World Economy
0

Urgent Need for ECB Stimulus Review

Urgent Need for ECB Stimulus Review
Urgent Need for ECB Stimulus Review

The eurozone’s inflation rate probably slipped back to zero this month, ending a brief run of price gains and adding urgency to the European Central Bank’s review of its stimulus.

The stagnation forecast by economists follows a 0.3% increase in consumer prices in January. The deterioration may not end this month, with ECB policy makers saying that lower oil costs mean that price drops are on the cards in the coming months, Bloomberg reported.

Inflation in the 19-nation zone has fallen short of the ECB’s goal of just under 2% for almost three years, raising concerns that this will depress wages and undermine consumers’ willingness to spend. Against that backdrop, the Governing Council may cut its inflation forecasts at its meeting on March 10 and loosen monetary policy again.

“The eurozone now faces one of the longest periods of zero or negative inflation in its history,” HSBC Holdings economists Fabio Balboni and Rainer Sartoris said in a note on Friday. This “increases the risk that inflation expectations could become dislodged and puts more pressure on the ECB.”

It’s not just headline inflation that’s weakening. Core price growth, which excludes volatile food and energy, probably cooled to 0.9% in February from 1% in January, according to the Bloomberg survey.

The euro-wide number will follow disappointing data from Germany, France and Spain. In Germany, the European Union-harmonized inflation rate dropped to minus 0.2% from 0.4%. The rate in France fell to minus 0.1%, while Spanish prices slid 0.9%. All readings were worse than economists had forecast.

 More Declines

Twenty-one of the 47 economists in the Bloomberg survey forecast a eurozone rate below zero in February. Goldman Sachs sees a minus 0.1% figure and predicts it could go as low as minus 0.6% in the coming months.

To kickstart a revival in inflation, the ECB has already cut its deposit rate to minus 0.3% and is pumping €60 billion ($66 billion) a month into the economy via asset purchases.

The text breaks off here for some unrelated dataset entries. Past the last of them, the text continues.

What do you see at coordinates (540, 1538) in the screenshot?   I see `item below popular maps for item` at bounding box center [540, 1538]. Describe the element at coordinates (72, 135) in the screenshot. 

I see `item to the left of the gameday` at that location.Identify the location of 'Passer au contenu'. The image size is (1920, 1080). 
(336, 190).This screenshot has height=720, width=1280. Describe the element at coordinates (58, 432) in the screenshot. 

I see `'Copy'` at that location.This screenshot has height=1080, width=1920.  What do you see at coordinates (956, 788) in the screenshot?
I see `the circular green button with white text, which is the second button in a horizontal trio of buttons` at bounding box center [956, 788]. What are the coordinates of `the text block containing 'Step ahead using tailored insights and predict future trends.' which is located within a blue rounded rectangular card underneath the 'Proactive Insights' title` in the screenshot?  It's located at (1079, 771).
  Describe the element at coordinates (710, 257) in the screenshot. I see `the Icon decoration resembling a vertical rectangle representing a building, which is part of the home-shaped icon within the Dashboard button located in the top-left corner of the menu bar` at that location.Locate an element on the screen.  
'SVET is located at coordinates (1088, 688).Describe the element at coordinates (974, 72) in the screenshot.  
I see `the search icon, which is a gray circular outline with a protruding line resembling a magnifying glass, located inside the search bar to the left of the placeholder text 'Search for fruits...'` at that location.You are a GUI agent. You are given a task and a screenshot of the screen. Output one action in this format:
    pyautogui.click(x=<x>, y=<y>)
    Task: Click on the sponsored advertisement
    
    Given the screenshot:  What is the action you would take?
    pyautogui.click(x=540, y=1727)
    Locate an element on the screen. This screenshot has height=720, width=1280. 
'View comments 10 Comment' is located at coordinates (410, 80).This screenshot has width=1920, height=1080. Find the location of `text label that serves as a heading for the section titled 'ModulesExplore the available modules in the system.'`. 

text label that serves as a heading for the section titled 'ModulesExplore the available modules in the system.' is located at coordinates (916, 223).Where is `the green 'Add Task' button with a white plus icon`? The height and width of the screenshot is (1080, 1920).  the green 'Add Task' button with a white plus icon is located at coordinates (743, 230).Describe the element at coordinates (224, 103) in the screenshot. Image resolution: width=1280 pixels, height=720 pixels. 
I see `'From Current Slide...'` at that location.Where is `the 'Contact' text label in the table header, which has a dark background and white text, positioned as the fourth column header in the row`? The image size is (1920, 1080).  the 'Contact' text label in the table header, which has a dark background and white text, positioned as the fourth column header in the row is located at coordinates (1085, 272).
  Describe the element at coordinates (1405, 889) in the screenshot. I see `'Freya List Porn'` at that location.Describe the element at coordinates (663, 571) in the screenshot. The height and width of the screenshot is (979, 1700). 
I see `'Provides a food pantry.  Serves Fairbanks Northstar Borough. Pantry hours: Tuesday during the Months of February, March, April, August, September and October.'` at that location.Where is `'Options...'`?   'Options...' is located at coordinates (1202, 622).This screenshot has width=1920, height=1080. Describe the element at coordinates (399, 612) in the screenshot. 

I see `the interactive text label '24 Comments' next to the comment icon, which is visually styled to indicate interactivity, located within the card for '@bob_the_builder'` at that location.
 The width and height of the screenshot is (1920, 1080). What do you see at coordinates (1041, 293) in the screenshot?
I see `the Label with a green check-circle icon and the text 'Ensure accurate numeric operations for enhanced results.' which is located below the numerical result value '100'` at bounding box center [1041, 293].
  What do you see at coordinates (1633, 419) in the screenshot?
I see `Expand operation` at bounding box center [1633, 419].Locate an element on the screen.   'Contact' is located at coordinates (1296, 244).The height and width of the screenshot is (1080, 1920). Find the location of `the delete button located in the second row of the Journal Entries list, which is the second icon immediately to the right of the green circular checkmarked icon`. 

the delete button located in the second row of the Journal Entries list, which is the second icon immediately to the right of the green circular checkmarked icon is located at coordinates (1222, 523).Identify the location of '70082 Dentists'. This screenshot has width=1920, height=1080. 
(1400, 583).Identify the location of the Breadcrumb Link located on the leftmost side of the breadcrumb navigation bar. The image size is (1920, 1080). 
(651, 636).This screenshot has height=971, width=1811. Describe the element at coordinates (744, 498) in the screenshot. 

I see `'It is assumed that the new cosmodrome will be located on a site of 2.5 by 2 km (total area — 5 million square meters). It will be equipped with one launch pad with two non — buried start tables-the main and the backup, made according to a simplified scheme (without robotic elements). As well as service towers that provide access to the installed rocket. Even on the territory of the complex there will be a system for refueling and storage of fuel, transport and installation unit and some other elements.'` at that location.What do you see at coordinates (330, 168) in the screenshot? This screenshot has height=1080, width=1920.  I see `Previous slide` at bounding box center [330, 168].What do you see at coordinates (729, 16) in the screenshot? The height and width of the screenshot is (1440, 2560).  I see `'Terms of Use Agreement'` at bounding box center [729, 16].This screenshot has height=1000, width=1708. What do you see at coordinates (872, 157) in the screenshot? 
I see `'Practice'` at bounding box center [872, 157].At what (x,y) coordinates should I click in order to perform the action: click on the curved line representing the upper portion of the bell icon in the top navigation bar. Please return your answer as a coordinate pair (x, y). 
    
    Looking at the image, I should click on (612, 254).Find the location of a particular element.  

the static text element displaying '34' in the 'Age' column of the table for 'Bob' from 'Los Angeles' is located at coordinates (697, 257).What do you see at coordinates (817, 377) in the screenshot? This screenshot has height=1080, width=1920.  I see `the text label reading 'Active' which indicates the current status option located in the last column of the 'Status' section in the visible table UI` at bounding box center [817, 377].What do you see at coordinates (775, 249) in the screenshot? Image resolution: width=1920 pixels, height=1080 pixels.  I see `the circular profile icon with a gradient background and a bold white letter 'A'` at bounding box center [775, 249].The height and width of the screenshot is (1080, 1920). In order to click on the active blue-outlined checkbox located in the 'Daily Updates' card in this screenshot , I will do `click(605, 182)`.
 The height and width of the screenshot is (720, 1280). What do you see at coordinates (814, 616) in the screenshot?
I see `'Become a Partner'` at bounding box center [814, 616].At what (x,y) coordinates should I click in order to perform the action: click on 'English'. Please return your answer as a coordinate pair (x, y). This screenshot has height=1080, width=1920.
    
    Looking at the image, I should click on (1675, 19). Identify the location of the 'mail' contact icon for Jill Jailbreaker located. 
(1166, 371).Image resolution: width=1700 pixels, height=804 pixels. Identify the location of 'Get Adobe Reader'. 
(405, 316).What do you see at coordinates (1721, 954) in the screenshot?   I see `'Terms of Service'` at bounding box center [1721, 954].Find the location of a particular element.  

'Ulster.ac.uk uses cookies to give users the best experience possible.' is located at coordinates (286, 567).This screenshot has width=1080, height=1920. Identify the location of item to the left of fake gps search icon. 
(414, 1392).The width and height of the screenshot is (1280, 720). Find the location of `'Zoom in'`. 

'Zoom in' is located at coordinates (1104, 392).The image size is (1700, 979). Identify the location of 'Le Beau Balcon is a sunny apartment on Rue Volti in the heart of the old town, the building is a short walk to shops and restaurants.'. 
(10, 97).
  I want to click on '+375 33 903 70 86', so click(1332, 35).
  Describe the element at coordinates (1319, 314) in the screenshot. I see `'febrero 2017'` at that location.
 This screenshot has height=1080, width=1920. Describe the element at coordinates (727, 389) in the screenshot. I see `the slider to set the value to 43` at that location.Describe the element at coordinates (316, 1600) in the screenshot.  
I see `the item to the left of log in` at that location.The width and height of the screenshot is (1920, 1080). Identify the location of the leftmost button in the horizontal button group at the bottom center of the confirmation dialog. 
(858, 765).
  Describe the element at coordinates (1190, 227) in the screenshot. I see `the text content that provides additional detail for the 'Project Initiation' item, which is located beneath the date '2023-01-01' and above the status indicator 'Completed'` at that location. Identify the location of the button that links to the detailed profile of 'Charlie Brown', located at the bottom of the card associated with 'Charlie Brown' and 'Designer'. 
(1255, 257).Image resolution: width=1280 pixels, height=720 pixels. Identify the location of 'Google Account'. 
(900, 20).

Clemens Fuest, incoming president of the Ifo economic institute in Munich, said that loose monetary policy has allowed governments to delay reforms, which could lead to longer-term problems, and the region is “going the Japanese way”. “If you look at inflation, interest, rates, growth, it’s as similar as it can be,” he said in an interview last week. “The eurozone is a different animal from Japan. But the response to the crisis and the economic impact is similar to what happened in Japan.”